## [TASK OBJECTIVE]
Given the records underneath, please repeat exactly the lines from the line with "Click the จัดเก็บเอกสาร archive button" through the line with "At what coordinates", passing over any picture.

## [MATERIAL FOR THIS TASK]
________________________

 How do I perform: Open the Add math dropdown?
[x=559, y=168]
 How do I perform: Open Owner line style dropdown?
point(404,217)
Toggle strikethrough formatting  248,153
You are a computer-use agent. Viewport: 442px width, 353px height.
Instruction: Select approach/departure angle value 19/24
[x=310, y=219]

________________________

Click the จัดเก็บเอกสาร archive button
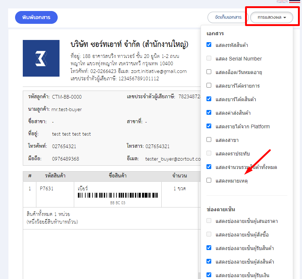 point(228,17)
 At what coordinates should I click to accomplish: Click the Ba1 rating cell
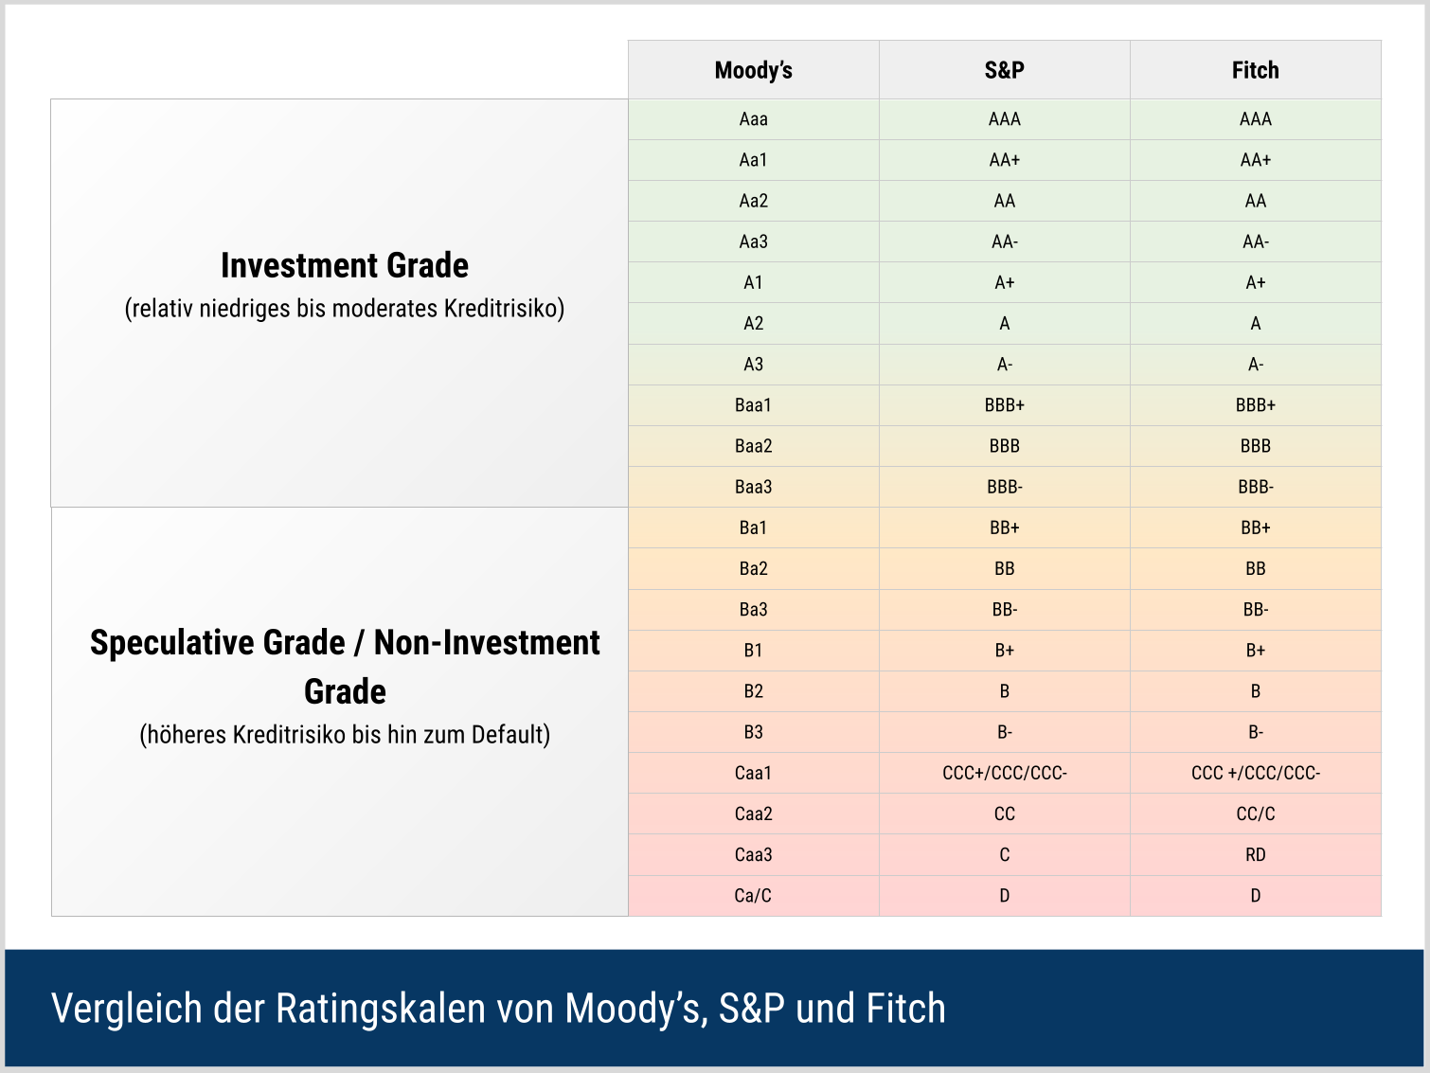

________________________

## [RESPONSE]
Click the จัดเก็บเอกสาร archive button
 point(228,17)
 At what coordinates should I click to accomplish: Click the Ba1 rating cell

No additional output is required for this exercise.